Treating the underlying condition can provide relief if your gas pains are caused by another health issue. Otherwise, bothersome gas is usually treated with dietary measures, lifestyle modifications, or over-the-counter medications. Although the answer is not the same for everyone, most individuals will find some relief with a little trial and error.
Diet changes can help reduce the amount of gas your body produces or help gas move more quickly through your system.
Over-the-counter (OTC) Drugs:
The following products can reduce gas symptoms in some people:
- Alpha-galactosidase (Beano, BeanAssist, others) helps beans and other vegetables dissolve carbohydrates. Take the supplement just before eating
- Lactase supplements help you digest the sugar in dairy products (Lactaid, Digest Dairy Plus, others) (lactose).
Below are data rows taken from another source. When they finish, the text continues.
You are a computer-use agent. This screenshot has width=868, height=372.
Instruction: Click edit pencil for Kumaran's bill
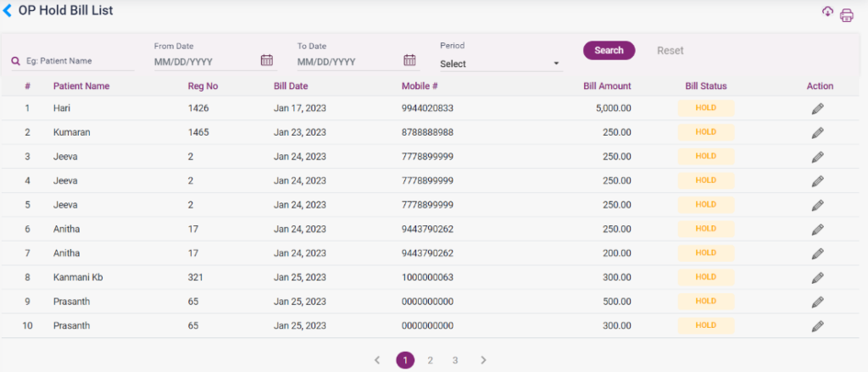pyautogui.click(x=817, y=133)
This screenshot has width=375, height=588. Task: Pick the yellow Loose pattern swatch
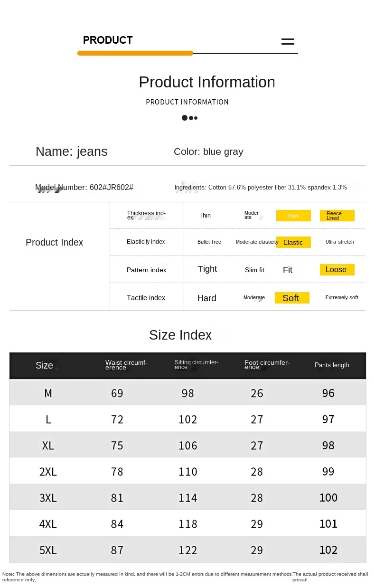tap(337, 270)
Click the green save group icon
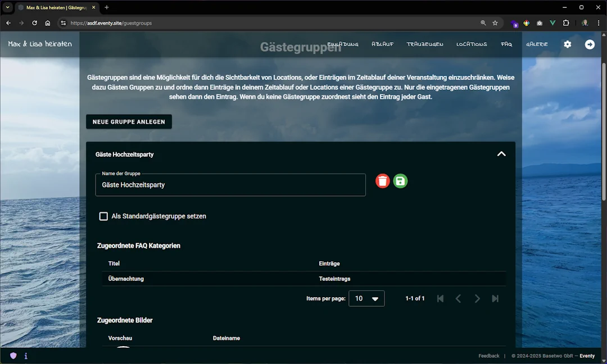 (x=400, y=181)
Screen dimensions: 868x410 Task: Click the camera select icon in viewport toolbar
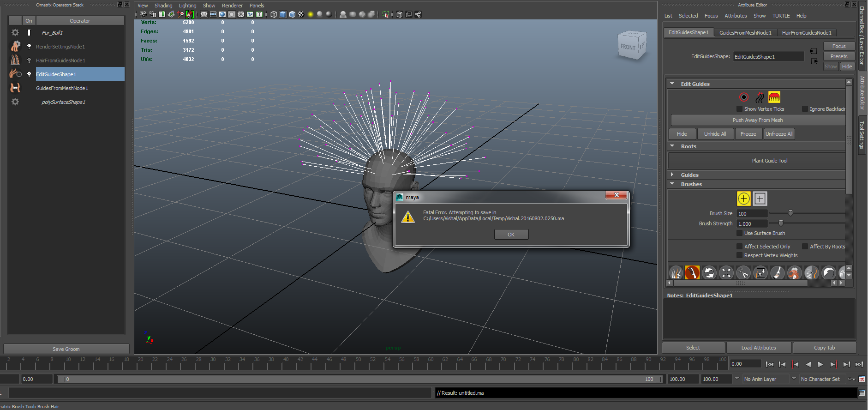click(x=143, y=14)
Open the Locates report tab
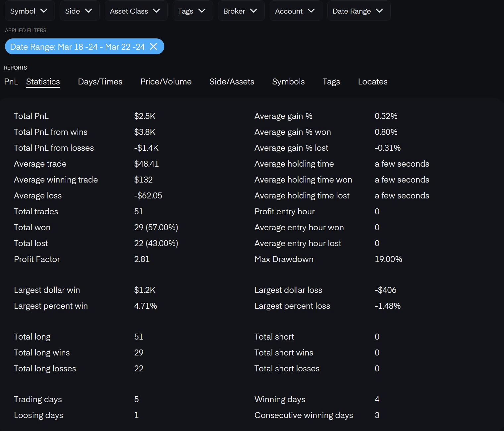 372,81
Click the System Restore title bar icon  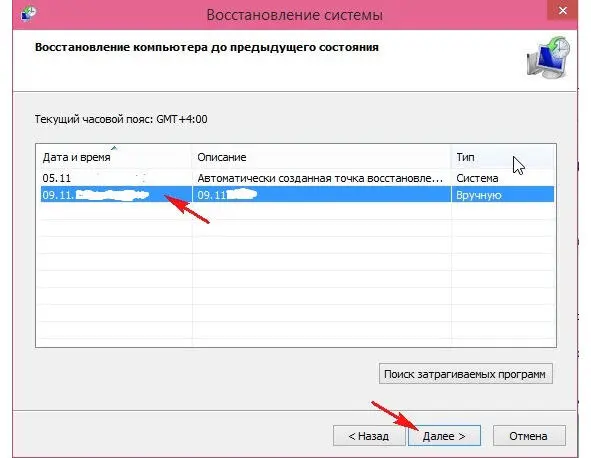click(29, 13)
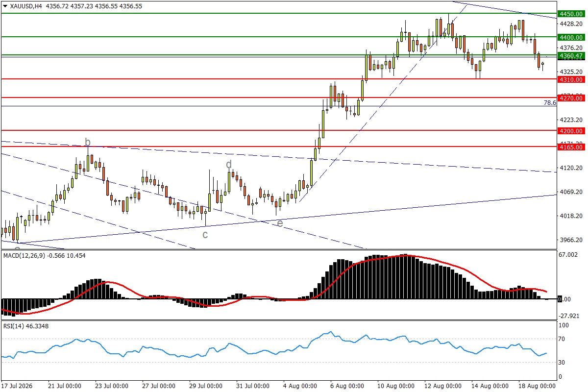Image resolution: width=588 pixels, height=392 pixels.
Task: Click the 78.6 Fibonacci level label
Action: click(550, 103)
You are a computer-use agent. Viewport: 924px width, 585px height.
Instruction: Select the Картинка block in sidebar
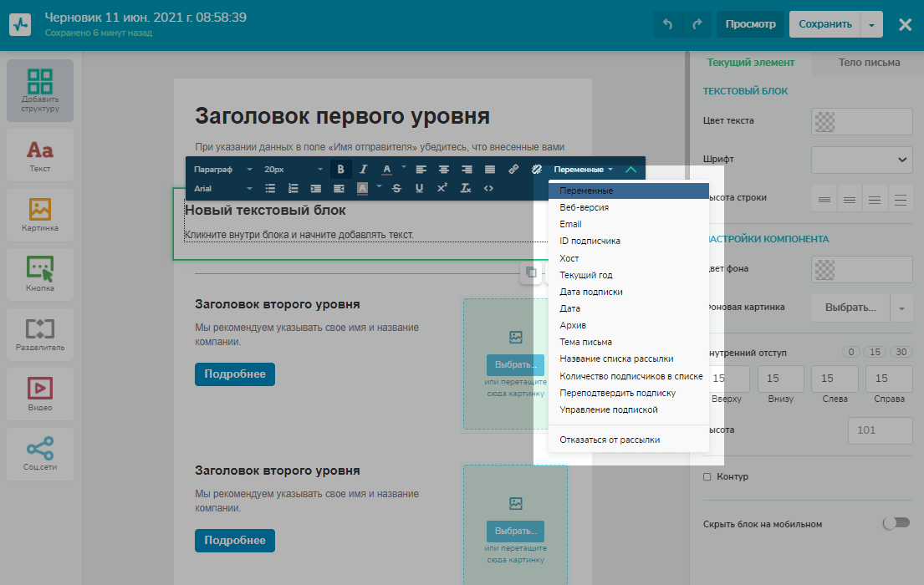coord(40,215)
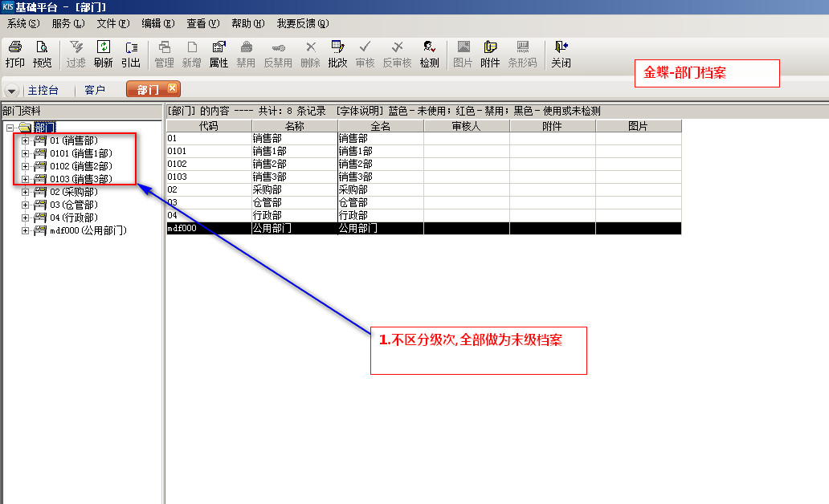Close the 部门 tab with X
This screenshot has width=829, height=504.
pos(172,89)
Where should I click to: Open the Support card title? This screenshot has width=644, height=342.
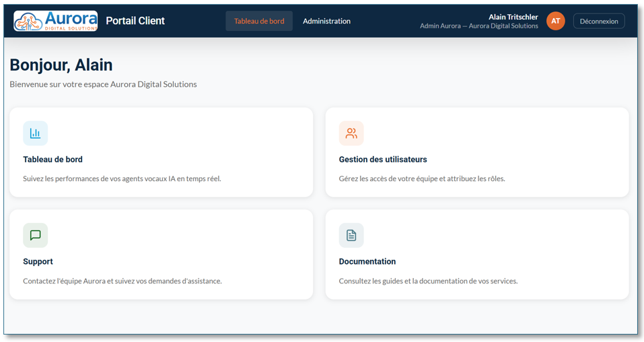(38, 261)
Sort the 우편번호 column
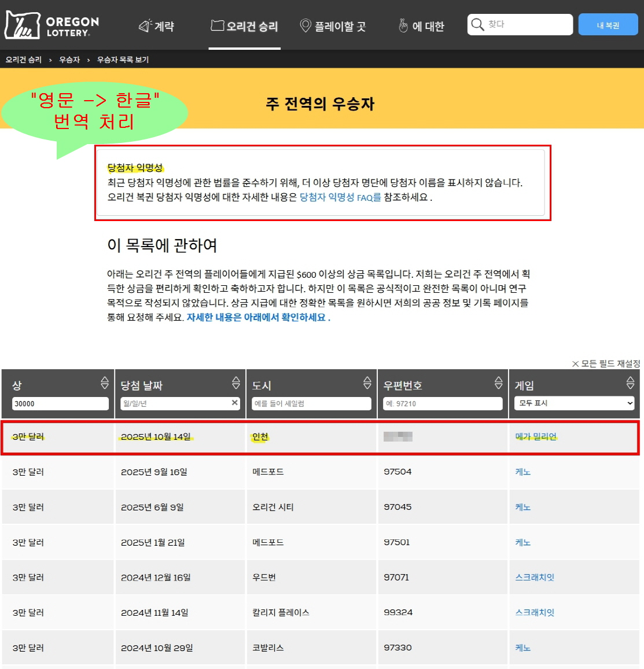644x669 pixels. point(499,383)
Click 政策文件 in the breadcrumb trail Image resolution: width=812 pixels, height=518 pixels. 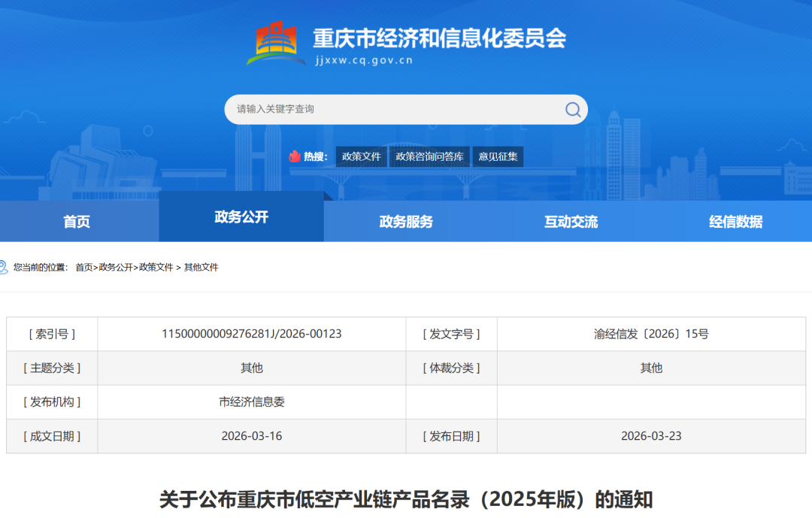point(156,268)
These reduce the symptoms of gas if you are lactose intolerant
- Talk to your doctor before using lactase supplements if you are pregnant or breastfeeding
- Simethicone helps break up gas bubbles (Gas-X, Mylanta Gas Minis, others) and can help gas pass through your digestive tract. Little clinical evidence of its efficacy in relieving gas symptoms is available
Home Remedies and Prevention:
If it contains a lot of carbohydrates that are difficult to absorb, consider replacing them. Strong alternatives are carbohydrates that are simpler to digest, such as potatoes, rice, and bananas.
- Keep a food diary: This will help you identify your triggers. After you identify some foods that are causing you excessive flatulence, you can learn to avoid them or eat less.
- Eat less much: Try to eat five to six small meals a day instead of three larger ones to help your digestive process.
- Chew properly: Avoid doing anything that could increase the amount of air you.
- Swallow: This includes making sure you chew your food properly and avoid chewing gum or smoking.
- Exercise: Some people find that exercise helps promote digestion and can prevent flatulence.
Frequently Asked Questions:
Gas in the stomach is mainly due to swallowing air when eating or drinking. Most of the gas in your stomach is released when you burp.
Temporary discomfort and bloating may indicate a normal buildup of gas, but excess gas that is accompanied by abdominal pain, bloating or fullness, nausea, or weight loss could be a warning sign of a more serious health problem, especially if you have not made any significant changes to your diet or lifestyle.
In cases where excessive farts are not easily controlled with home remedies, consult your doctor.